(Collected data entries)
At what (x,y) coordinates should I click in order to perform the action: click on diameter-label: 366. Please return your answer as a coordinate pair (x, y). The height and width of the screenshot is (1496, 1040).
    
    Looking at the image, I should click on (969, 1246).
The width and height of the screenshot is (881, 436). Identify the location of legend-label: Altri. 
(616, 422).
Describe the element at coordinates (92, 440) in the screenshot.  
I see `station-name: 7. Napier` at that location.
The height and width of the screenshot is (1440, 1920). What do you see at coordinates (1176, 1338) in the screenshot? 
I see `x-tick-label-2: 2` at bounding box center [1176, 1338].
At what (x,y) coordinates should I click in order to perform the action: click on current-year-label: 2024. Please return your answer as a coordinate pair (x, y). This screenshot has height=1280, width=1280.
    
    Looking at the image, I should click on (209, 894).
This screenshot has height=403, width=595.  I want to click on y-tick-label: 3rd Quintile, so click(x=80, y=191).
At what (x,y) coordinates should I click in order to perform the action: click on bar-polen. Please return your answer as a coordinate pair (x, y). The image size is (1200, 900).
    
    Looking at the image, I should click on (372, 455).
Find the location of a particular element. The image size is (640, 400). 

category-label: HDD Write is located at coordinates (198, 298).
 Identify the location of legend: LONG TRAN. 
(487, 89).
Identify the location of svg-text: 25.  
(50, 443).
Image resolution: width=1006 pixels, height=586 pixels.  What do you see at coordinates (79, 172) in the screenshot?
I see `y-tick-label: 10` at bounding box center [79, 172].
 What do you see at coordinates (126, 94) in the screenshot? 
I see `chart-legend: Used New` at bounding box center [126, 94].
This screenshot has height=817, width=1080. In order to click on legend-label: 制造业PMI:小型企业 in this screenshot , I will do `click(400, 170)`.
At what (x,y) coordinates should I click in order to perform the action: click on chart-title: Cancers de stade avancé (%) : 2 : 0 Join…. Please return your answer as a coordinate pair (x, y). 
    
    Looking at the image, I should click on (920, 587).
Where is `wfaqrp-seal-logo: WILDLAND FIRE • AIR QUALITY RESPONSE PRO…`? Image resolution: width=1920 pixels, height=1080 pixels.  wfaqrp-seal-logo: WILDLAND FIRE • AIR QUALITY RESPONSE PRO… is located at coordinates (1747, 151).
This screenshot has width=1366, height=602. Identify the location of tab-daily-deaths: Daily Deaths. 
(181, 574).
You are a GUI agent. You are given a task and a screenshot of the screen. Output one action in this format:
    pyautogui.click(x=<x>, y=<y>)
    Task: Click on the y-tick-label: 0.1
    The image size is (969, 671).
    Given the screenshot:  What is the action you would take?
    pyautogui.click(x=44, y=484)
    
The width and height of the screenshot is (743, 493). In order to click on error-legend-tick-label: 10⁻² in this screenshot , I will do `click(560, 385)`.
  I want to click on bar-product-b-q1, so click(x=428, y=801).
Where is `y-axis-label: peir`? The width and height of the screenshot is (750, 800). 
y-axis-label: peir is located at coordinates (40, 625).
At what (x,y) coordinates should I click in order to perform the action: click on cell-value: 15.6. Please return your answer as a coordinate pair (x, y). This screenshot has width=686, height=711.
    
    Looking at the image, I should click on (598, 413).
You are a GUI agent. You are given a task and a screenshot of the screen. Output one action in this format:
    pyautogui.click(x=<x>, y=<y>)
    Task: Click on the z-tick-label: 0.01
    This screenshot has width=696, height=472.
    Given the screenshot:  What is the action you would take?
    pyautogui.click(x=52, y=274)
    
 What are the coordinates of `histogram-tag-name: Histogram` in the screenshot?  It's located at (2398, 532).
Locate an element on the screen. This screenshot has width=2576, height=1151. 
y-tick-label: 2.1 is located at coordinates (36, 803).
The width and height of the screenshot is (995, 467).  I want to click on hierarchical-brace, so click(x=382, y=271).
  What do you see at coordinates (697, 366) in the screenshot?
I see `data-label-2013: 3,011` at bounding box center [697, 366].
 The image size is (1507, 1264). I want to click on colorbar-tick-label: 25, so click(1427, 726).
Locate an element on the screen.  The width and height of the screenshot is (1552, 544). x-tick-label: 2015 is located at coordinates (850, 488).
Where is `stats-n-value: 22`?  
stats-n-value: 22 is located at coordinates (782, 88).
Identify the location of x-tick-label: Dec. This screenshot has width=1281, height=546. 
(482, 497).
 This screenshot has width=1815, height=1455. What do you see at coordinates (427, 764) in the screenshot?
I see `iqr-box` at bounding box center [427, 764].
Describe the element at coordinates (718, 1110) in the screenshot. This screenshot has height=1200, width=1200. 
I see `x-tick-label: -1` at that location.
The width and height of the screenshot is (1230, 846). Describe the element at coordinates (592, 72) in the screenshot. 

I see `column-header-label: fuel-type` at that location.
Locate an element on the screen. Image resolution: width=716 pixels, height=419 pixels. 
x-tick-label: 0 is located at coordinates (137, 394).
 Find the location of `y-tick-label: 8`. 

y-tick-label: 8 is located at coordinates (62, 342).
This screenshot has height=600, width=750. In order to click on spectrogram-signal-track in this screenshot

**What the task requires:**
Copy all of the lines above word for word, changing nothing.

**Response area:**
At what (x,y) coordinates should I click in order to perform the action: click on diameter-label: 366. Please return your answer as a coordinate pair (x, y). The height and width of the screenshot is (1496, 1040).
    
    Looking at the image, I should click on (969, 1246).
The width and height of the screenshot is (881, 436). Identify the location of legend-label: Altri. 
(616, 422).
Describe the element at coordinates (92, 440) in the screenshot.  
I see `station-name: 7. Napier` at that location.
The height and width of the screenshot is (1440, 1920). What do you see at coordinates (1176, 1338) in the screenshot? 
I see `x-tick-label-2: 2` at bounding box center [1176, 1338].
At what (x,y) coordinates should I click in order to perform the action: click on current-year-label: 2024. Please return your answer as a coordinate pair (x, y). This screenshot has height=1280, width=1280.
    
    Looking at the image, I should click on (209, 894).
This screenshot has height=403, width=595.  I want to click on y-tick-label: 3rd Quintile, so click(x=80, y=191).
At what (x,y) coordinates should I click in order to perform the action: click on bar-polen. Please return your answer as a coordinate pair (x, y). The image size is (1200, 900).
    
    Looking at the image, I should click on (372, 455).
Find the location of a particular element. The image size is (640, 400). 

category-label: HDD Write is located at coordinates (198, 298).
 Identify the location of legend: LONG TRAN. 
(487, 89).
Identify the location of svg-text: 25.  
(50, 443).
Image resolution: width=1006 pixels, height=586 pixels.  What do you see at coordinates (79, 172) in the screenshot?
I see `y-tick-label: 10` at bounding box center [79, 172].
 What do you see at coordinates (126, 94) in the screenshot? 
I see `chart-legend: Used New` at bounding box center [126, 94].
This screenshot has height=817, width=1080. In order to click on legend-label: 制造业PMI:小型企业 in this screenshot , I will do `click(400, 170)`.
At what (x,y) coordinates should I click in order to perform the action: click on chart-title: Cancers de stade avancé (%) : 2 : 0 Join…. Please return your answer as a coordinate pair (x, y). 
    
    Looking at the image, I should click on (920, 587).
Where is `wfaqrp-seal-logo: WILDLAND FIRE • AIR QUALITY RESPONSE PRO…`? Image resolution: width=1920 pixels, height=1080 pixels.  wfaqrp-seal-logo: WILDLAND FIRE • AIR QUALITY RESPONSE PRO… is located at coordinates (1747, 151).
This screenshot has width=1366, height=602. Identify the location of tab-daily-deaths: Daily Deaths. 
(181, 574).
You are a GUI agent. You are given a task and a screenshot of the screen. Output one action in this format:
    pyautogui.click(x=<x>, y=<y>)
    Task: Click on the y-tick-label: 0.1
    The image size is (969, 671).
    Given the screenshot:  What is the action you would take?
    pyautogui.click(x=44, y=484)
    
The width and height of the screenshot is (743, 493). In order to click on error-legend-tick-label: 10⁻² in this screenshot , I will do `click(560, 385)`.
  I want to click on bar-product-b-q1, so click(x=428, y=801).
Where is `y-axis-label: peir`? The width and height of the screenshot is (750, 800). 
y-axis-label: peir is located at coordinates (40, 625).
At what (x,y) coordinates should I click in order to perform the action: click on cell-value: 15.6. Please return your answer as a coordinate pair (x, y). This screenshot has width=686, height=711.
    
    Looking at the image, I should click on (598, 413).
You are a GUI agent. You are given a task and a screenshot of the screen. Output one action in this format:
    pyautogui.click(x=<x>, y=<y>)
    Task: Click on the z-tick-label: 0.01
    This screenshot has width=696, height=472.
    Given the screenshot:  What is the action you would take?
    pyautogui.click(x=52, y=274)
    
 What are the coordinates of `histogram-tag-name: Histogram` in the screenshot?  It's located at (2398, 532).
Locate an element on the screen. This screenshot has width=2576, height=1151. 
y-tick-label: 2.1 is located at coordinates (36, 803).
The width and height of the screenshot is (995, 467).  I want to click on hierarchical-brace, so click(x=382, y=271).
  What do you see at coordinates (697, 366) in the screenshot?
I see `data-label-2013: 3,011` at bounding box center [697, 366].
 The image size is (1507, 1264). I want to click on colorbar-tick-label: 25, so click(1427, 726).
Locate an element on the screen.  The width and height of the screenshot is (1552, 544). x-tick-label: 2015 is located at coordinates (850, 488).
Where is `stats-n-value: 22`?  
stats-n-value: 22 is located at coordinates (782, 88).
Identify the location of x-tick-label: Dec. This screenshot has width=1281, height=546. 
(482, 497).
 This screenshot has width=1815, height=1455. What do you see at coordinates (427, 764) in the screenshot?
I see `iqr-box` at bounding box center [427, 764].
Describe the element at coordinates (718, 1110) in the screenshot. This screenshot has height=1200, width=1200. 
I see `x-tick-label: -1` at that location.
The width and height of the screenshot is (1230, 846). Describe the element at coordinates (592, 72) in the screenshot. 

I see `column-header-label: fuel-type` at that location.
Locate an element on the screen. Image resolution: width=716 pixels, height=419 pixels. 
x-tick-label: 0 is located at coordinates (137, 394).
 Find the location of `y-tick-label: 8`. 

y-tick-label: 8 is located at coordinates (62, 342).
This screenshot has height=600, width=750. In order to click on spectrogram-signal-track in this screenshot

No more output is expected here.